—No hay ningún mesón
—¿Viste a alguien? ¿Vive alguien aquí? -le pregunté.
—Sí, allí enfrente… unas mujeres… Las sigo viendo. Mira, allí tras las rendijas de esa puerta
veo brillar los ojos que nos miran… Han estado asomándose para acá… Míralas. Veo las
bolas brillantes de sus ojos… Pero no tienen qué darnos de comer. Me dijeron sin sacar la
cabeza que en este pueblo no había de comer… Entonces entré aquí a rezar, a pedirle a Dios
por nosotros.
—¿Por qué no regresaste allí? Te estuvimos esperando.
—Entré aquí a rezar. No he terminado todavía.

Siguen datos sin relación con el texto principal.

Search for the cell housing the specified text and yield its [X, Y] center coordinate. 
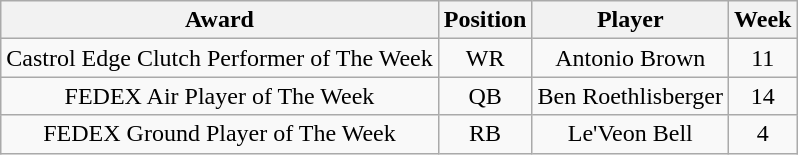
RB [485, 134]
FEDEX Ground Player of The Week [220, 134]
Castrol Edge Clutch Performer of The Week [220, 58]
4 [763, 134]
Position [485, 20]
Le'Veon Bell [630, 134]
WR [485, 58]
Week [763, 20]
11 [763, 58]
FEDEX Air Player of The Week [220, 96]
Antonio Brown [630, 58]
QB [485, 96]
14 [763, 96]
Ben Roethlisberger [630, 96]
Award [220, 20]
Player [630, 20]
Provide the (X, Y) coordinate of the cell's center where the given text is located.  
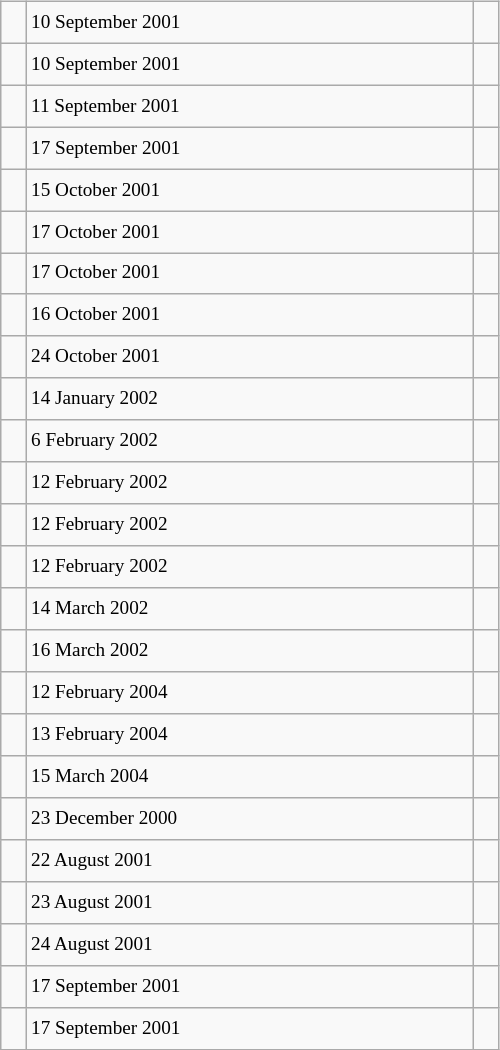
11 September 2001 (249, 106)
14 January 2002 (249, 399)
13 February 2004 (249, 735)
15 March 2004 (249, 777)
15 October 2001 (249, 190)
16 March 2002 (249, 651)
12 February 2004 (249, 693)
16 October 2001 (249, 315)
23 August 2001 (249, 902)
23 December 2000 (249, 819)
24 October 2001 (249, 357)
22 August 2001 (249, 861)
6 February 2002 (249, 441)
24 August 2001 (249, 944)
14 March 2002 (249, 609)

—¿Qué país éste, Agripina?
Y ella volvió a alzarse de hombros.
Aquella noche nos acomodamos para dormir en un rincón de la iglesia, detrás del altar
desmantelado. Hasta allí llegaba el viento, aunque un poco menos fuerte. Lo estuvimos
oyendo pasar encima de nosotros, con sus largos aullidos; lo estuvimos oyendo entrar y salir
de los huecos socavones de las puertas; golpeando con sus manos de aire las cruces del
viacrucis: unas cruces grandes y duras hechas con palo de mezquite que colgaban de las
paredes a todo lo largo de la iglesia, amarradas con alambres que rechinaban a cada sacudida
del viento como si fuera un rechinar de dientes.
Los niños lloraban porque no los dejaba dormir el miedo. Y mi mujer, tratando de retenerlos
a todos entre sus brazos. Abrazando su manojo de hijos. Y yo allí, sin saber qué hacer.
Poco después del amanecer se calmó el viento. Después regresó. Pero hubo un momento en
esa madrugada en que todo se quedó tranquilo, como si el cielo se hubiera juntado con la
tierra, aplastando los ruidos con su peso… Se oía la respiración de los niños ya descansada.